* WHAT YOU HAVE TO DO
Retype every line from the top of the entries down to the one with "Task: Click the", both included, and skip the pictures.

-------- SOURCE INFORMATION --------

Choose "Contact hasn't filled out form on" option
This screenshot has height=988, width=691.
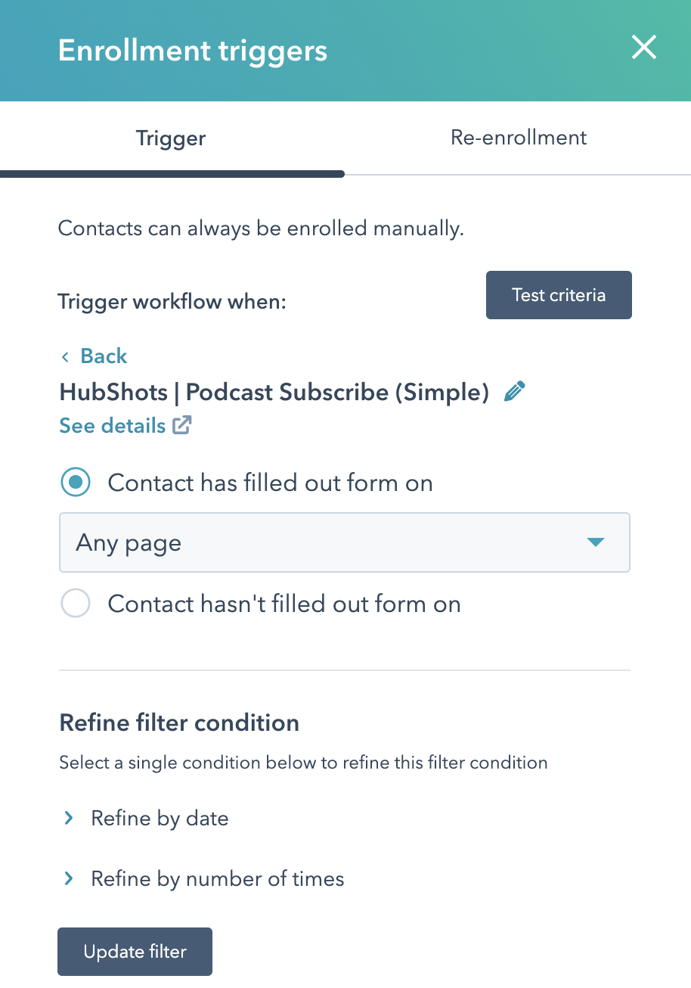[x=76, y=604]
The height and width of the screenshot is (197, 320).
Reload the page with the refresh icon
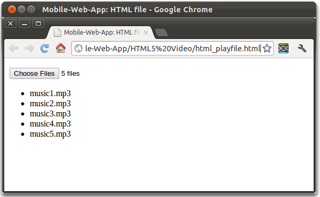45,48
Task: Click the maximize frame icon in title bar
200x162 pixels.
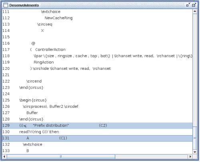Action: [194, 5]
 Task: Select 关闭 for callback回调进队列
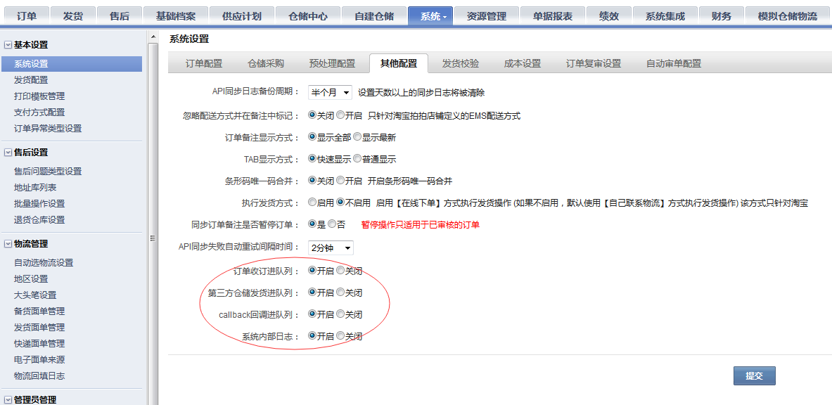(x=340, y=314)
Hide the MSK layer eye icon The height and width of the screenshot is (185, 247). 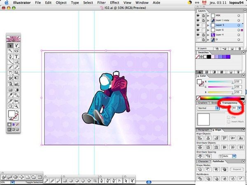point(198,16)
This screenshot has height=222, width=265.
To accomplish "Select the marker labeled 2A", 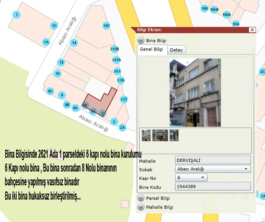I will point(123,128).
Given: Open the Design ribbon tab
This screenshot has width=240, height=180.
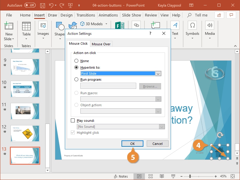Looking at the screenshot, I should pos(66,15).
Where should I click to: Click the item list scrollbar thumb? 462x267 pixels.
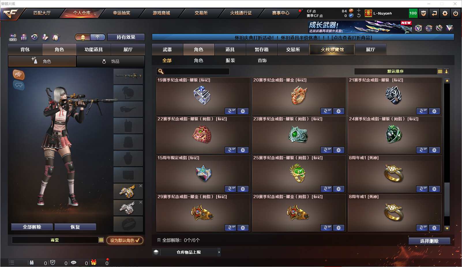click(447, 199)
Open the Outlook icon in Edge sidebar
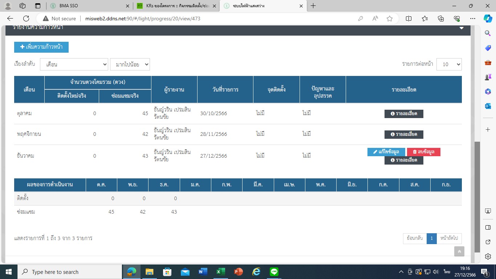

--------

* SOLUTION
Choose "Contact hasn't filled out form on" option
This screenshot has height=988, width=691.
[x=76, y=604]
The height and width of the screenshot is (197, 320).
Reload the page with the refresh icon
45,48
Task: Click the maximize frame icon in title bar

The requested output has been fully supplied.